TRY IT: Give the data again exactly, from its opening line through the line in which "Task: Click the left-pointing" appears.

ENTRIES SHOWN:
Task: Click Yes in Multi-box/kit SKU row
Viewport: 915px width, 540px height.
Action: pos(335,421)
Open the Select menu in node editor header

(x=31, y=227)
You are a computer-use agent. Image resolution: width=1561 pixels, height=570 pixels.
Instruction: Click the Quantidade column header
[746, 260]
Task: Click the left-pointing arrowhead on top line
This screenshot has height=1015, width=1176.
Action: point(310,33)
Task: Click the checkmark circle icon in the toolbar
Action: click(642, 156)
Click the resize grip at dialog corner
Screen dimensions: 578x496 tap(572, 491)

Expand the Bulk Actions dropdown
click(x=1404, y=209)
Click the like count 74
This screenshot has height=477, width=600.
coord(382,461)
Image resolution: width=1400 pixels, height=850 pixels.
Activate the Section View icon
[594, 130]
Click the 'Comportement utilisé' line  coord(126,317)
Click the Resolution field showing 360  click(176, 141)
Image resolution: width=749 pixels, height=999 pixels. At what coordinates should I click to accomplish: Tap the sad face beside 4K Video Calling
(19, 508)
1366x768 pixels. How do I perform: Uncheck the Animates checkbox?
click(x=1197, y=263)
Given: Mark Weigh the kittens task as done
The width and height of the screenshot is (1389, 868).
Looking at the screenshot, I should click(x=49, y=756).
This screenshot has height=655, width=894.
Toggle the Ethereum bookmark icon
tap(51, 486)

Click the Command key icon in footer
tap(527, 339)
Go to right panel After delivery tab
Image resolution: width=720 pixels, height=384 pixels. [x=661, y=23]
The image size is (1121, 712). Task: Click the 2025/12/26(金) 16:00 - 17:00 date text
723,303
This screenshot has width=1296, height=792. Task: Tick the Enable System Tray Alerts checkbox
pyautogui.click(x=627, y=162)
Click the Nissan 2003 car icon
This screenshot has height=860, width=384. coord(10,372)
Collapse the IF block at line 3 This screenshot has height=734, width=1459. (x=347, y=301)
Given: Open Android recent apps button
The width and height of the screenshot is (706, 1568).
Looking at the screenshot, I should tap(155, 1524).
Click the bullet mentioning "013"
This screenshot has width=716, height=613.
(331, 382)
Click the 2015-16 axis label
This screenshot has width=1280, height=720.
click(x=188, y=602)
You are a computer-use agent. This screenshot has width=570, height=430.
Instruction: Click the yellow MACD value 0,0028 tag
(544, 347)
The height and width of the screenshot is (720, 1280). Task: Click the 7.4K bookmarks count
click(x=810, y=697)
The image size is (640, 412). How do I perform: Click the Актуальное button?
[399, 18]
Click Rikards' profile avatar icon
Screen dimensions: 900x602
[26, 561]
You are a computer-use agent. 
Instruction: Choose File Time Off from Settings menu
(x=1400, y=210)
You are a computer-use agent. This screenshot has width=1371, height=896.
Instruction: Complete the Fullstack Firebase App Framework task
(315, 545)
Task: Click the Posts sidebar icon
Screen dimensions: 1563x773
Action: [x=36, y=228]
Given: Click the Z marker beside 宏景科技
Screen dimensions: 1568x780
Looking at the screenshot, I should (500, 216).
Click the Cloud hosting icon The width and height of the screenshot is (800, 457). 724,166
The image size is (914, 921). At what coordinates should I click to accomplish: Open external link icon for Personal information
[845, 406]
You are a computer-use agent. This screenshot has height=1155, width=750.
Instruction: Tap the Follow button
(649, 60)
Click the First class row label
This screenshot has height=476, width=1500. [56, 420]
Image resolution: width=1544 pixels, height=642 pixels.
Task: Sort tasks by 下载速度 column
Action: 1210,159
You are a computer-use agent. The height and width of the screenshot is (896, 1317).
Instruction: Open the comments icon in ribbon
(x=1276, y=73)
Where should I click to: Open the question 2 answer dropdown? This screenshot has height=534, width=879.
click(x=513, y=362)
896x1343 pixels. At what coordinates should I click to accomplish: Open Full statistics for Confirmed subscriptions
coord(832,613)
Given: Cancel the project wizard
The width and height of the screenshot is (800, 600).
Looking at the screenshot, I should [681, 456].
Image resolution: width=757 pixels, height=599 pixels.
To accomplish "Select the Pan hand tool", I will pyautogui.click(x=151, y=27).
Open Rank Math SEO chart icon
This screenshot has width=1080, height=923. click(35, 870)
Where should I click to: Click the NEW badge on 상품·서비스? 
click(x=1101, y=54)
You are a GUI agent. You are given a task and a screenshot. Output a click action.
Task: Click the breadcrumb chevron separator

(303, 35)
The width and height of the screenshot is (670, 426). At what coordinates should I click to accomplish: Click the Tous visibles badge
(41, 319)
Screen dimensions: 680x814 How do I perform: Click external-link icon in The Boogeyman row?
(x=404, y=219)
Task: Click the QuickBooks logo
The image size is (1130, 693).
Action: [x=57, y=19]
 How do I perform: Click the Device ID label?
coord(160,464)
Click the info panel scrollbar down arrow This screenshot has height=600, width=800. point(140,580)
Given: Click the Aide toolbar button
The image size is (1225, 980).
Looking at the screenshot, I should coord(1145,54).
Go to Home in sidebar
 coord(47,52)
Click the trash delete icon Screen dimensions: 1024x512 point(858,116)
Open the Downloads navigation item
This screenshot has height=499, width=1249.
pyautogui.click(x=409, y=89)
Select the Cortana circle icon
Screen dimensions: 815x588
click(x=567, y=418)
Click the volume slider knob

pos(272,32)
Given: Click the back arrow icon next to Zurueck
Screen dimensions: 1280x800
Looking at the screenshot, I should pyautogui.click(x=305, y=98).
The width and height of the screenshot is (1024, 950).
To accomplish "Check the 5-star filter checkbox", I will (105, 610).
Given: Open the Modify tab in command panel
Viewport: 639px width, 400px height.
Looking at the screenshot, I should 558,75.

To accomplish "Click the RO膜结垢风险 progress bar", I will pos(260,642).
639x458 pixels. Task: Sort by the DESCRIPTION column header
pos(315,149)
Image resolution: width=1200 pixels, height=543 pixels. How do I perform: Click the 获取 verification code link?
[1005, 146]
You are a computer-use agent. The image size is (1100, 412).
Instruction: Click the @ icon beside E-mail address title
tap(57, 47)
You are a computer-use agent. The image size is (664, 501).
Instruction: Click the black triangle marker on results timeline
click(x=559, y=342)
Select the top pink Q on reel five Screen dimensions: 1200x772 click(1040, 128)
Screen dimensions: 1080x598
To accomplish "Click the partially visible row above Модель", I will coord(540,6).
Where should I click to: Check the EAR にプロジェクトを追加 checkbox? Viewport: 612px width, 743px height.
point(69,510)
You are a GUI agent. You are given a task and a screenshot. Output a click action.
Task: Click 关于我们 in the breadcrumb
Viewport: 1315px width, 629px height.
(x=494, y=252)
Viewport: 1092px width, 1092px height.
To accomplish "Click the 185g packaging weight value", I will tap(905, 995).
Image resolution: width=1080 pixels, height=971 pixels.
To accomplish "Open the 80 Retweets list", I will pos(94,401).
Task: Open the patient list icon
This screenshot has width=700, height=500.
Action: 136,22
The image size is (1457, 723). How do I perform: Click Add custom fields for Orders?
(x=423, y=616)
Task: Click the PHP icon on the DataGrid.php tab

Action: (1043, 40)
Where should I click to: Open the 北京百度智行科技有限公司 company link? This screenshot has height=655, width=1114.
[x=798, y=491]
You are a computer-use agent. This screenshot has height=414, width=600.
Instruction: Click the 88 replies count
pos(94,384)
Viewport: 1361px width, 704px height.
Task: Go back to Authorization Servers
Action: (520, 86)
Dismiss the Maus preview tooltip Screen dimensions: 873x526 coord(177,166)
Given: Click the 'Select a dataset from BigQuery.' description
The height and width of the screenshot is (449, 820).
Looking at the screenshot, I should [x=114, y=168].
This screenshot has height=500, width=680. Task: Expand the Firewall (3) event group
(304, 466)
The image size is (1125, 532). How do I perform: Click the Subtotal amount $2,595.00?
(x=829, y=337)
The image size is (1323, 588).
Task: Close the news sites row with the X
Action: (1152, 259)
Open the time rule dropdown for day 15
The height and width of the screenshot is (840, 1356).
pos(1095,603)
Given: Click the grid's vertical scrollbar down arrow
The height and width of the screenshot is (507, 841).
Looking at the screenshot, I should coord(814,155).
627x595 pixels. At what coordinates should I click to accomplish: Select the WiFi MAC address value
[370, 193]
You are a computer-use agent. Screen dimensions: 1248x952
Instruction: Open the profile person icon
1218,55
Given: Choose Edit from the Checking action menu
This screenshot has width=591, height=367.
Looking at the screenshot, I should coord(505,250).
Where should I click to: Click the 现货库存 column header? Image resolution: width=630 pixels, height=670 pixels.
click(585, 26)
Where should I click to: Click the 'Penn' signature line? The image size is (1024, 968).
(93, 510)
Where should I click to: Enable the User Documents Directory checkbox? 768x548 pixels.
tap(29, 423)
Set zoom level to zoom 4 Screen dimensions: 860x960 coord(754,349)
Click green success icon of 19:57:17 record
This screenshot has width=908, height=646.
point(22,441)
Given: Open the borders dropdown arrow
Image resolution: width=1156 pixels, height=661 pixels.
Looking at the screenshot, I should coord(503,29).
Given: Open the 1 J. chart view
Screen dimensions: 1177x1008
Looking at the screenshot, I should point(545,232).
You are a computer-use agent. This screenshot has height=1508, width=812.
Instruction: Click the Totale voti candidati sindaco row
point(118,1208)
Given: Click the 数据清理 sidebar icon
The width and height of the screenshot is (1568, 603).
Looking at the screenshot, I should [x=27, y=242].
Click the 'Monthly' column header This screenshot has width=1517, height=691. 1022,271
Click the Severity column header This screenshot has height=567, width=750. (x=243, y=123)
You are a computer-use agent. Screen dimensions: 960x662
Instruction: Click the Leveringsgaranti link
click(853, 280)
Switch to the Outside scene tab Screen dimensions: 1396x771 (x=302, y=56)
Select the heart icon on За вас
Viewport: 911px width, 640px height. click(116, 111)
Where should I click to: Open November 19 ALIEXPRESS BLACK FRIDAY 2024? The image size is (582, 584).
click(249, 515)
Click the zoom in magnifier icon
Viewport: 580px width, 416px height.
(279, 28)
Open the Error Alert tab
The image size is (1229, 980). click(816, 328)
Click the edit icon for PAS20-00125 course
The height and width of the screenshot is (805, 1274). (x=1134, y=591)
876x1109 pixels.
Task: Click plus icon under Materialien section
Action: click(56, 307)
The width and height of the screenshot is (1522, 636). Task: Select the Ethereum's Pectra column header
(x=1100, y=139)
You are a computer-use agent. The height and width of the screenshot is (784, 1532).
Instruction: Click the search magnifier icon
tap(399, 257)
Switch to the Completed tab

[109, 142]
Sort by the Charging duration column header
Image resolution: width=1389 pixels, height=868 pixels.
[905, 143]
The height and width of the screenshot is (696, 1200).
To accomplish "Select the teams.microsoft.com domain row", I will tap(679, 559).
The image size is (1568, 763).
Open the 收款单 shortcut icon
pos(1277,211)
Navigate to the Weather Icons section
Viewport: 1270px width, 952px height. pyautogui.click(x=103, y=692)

FINISHED EXERCISE:
Task: Click Yes in Multi-box/kit SKU row
Viewport: 915px width, 540px height.
Action: pos(335,421)
Open the Select menu in node editor header

(x=31, y=227)
You are a computer-use agent. Image resolution: width=1561 pixels, height=570 pixels.
Instruction: Click the Quantidade column header
[746, 260]
Task: Click the left-pointing arrowhead on top line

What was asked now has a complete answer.